__Assignment__. Among the entries below, one line contains "Image resolution: width=980" and another contains "Open the Run and Debug view". Transcribe those two lines and every line between them, exactly.

__Exercise inputs__.
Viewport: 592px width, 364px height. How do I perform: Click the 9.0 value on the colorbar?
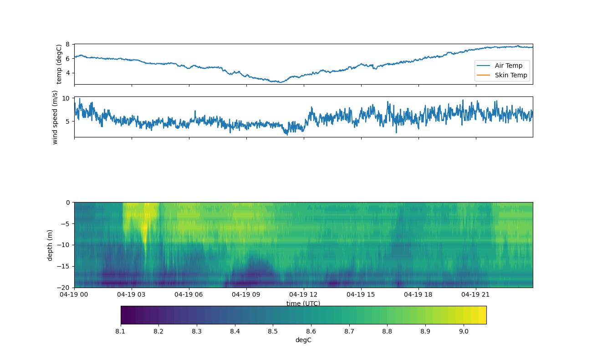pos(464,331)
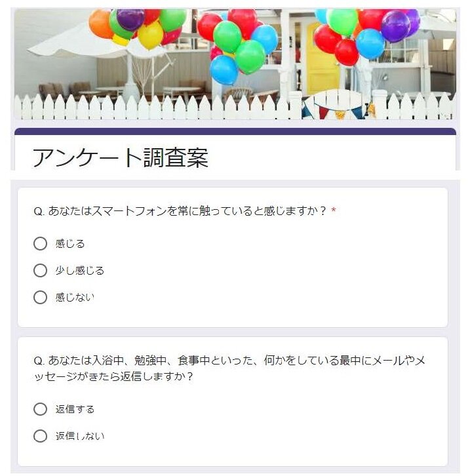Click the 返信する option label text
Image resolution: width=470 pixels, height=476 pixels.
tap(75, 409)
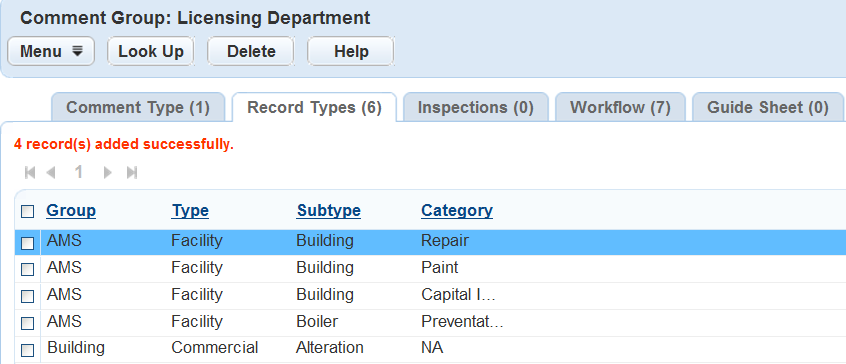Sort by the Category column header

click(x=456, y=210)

* * *

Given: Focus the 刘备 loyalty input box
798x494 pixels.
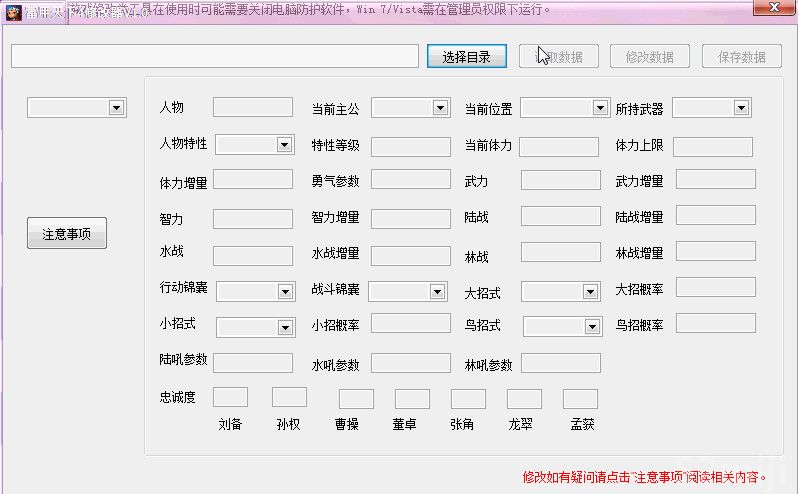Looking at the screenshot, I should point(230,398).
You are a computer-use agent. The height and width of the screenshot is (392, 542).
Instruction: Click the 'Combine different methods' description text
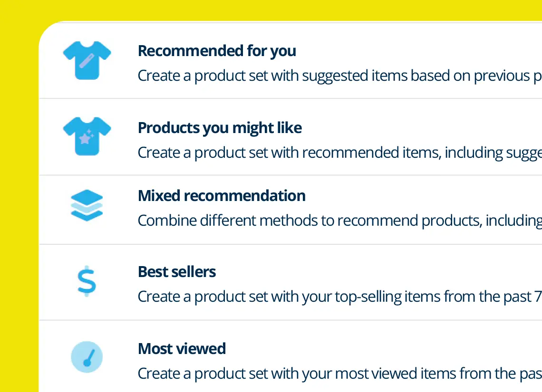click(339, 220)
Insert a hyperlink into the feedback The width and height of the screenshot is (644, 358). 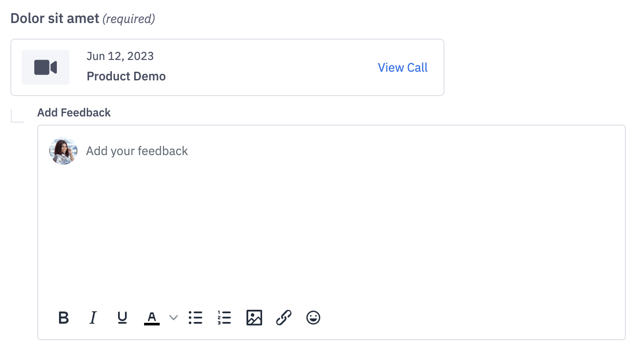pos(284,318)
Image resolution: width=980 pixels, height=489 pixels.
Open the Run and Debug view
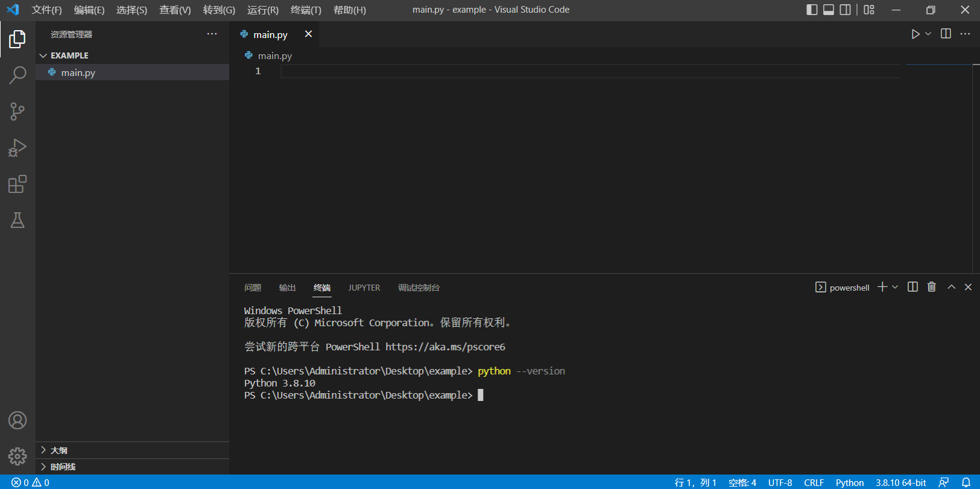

* * *

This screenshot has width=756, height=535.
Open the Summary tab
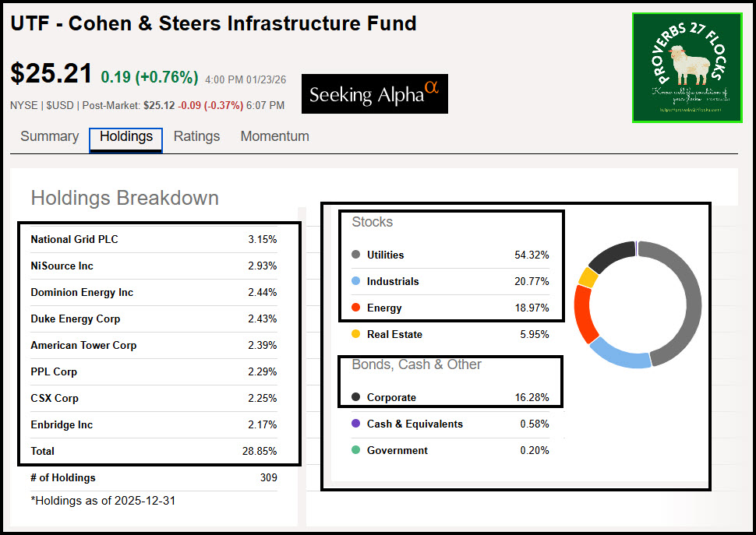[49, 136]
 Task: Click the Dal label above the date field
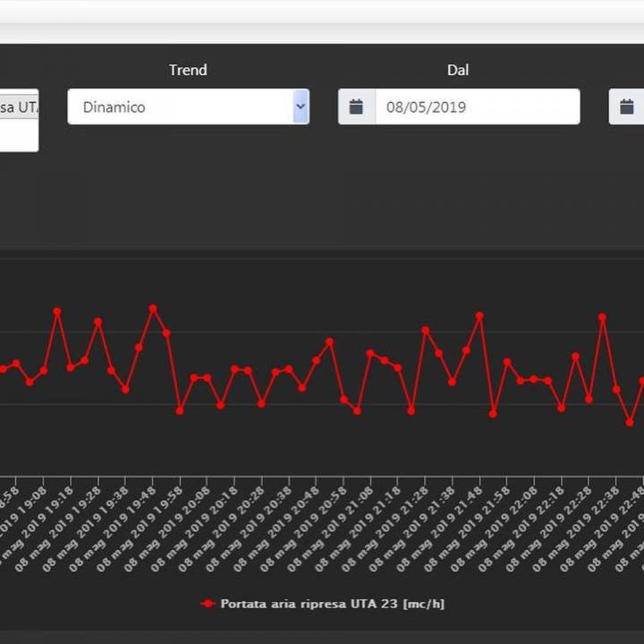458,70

__Result__.
Image resolution: width=980 pixels, height=489 pixels.
Open the Run and Debug view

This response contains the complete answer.